Levy also wrote that two orchestra members said that Wang had prompted Myers to change his mind about supporting Kizer for tenure. “I therefore find it more likely than not that Mr. Wang retaliated against Ms. Kizer by seeking to have her removed from the Orchestra,” Levy concluded.

For Kizer, the report’s findings on her tenure application offered little solace. “What good does it do me, or anyone, to finally know that they fucked up my process?” she told me recently. Since being denied tenure, she left New York and has struggled to find a tenured position elsewhere. “My whole career was derailed by that,” she said, “and they didn’t care and they didn’t bother to look into it.”

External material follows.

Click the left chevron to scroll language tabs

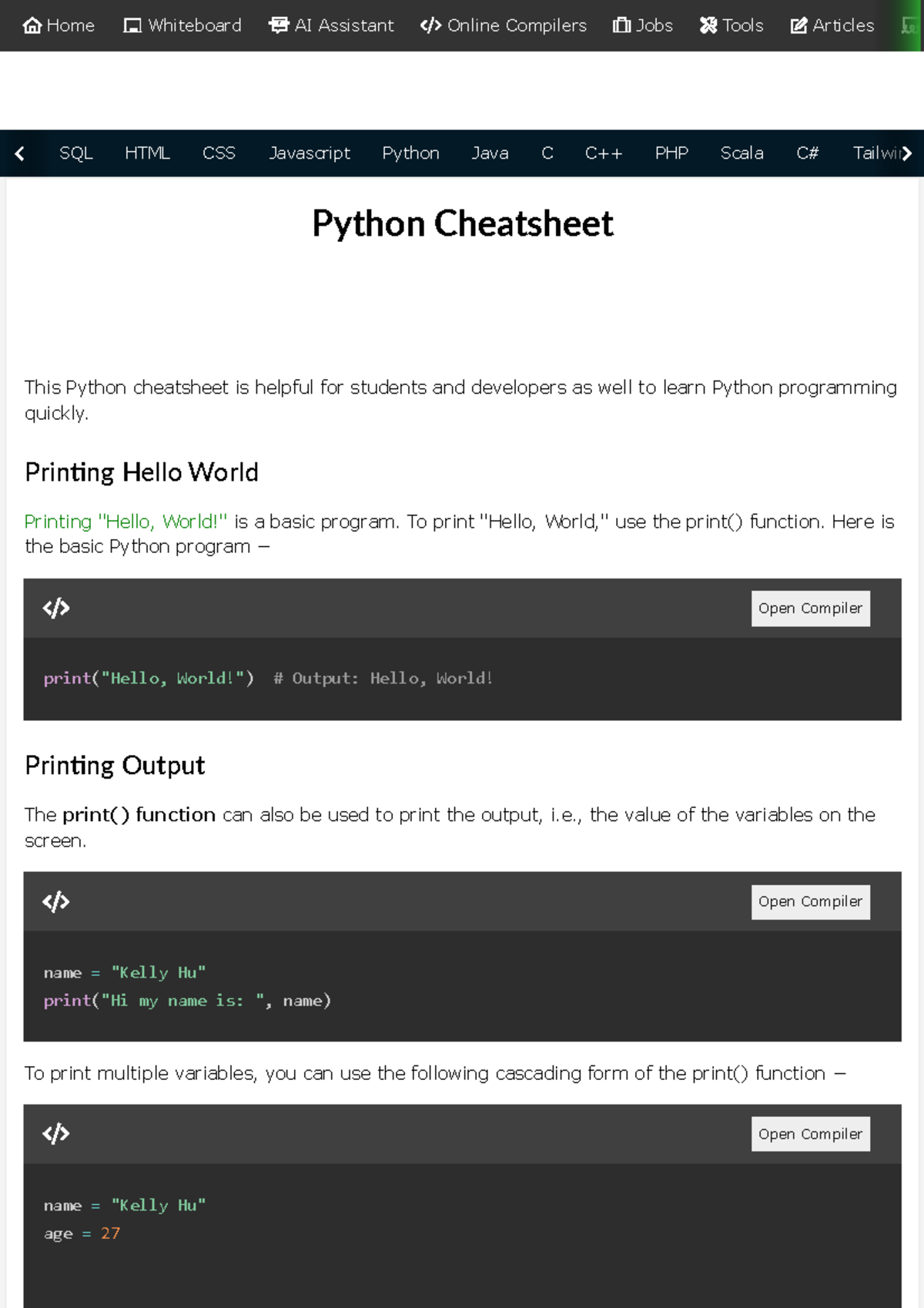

Kizer, however, felt grateful that Levy’s investigation, and the New York article that prompted it, allowed more women to come forward. “I feel lucky to have told my story,” she said. “It gave these women a window to open up.”

Beyond the individual accusations leveled against Wang and Muckey, Levy’s investigation suggests that sexism and misogyny continue to plague the upper ranks of classical music, one that would allow many of these allegations to go unaddressed for years. After Kizer’s allegations came to light last April, the president of Local 802 pledged to “erase the culture of complicity that has raged at the N.Y. Philharmonic for too long.” Today, with a new music director — and, thanks to the dramatic consequences of the past year of allegations and inquiries, a new president — the Philharmonic has the opportunity to address these problems head-on.

In an interview last week, Erik Ralske, the principal horn in the Metropolitan Opera and a former musician in the Philharmonic, spoke of the continued need for change. “This situation still hasn’t been resolved, really, and I’m sure that there have been many changes inside the organization to try to improve it but there are so many more that need to happen,” Ralske said. “It should never have happened in the first place and it should never, ever happen again.”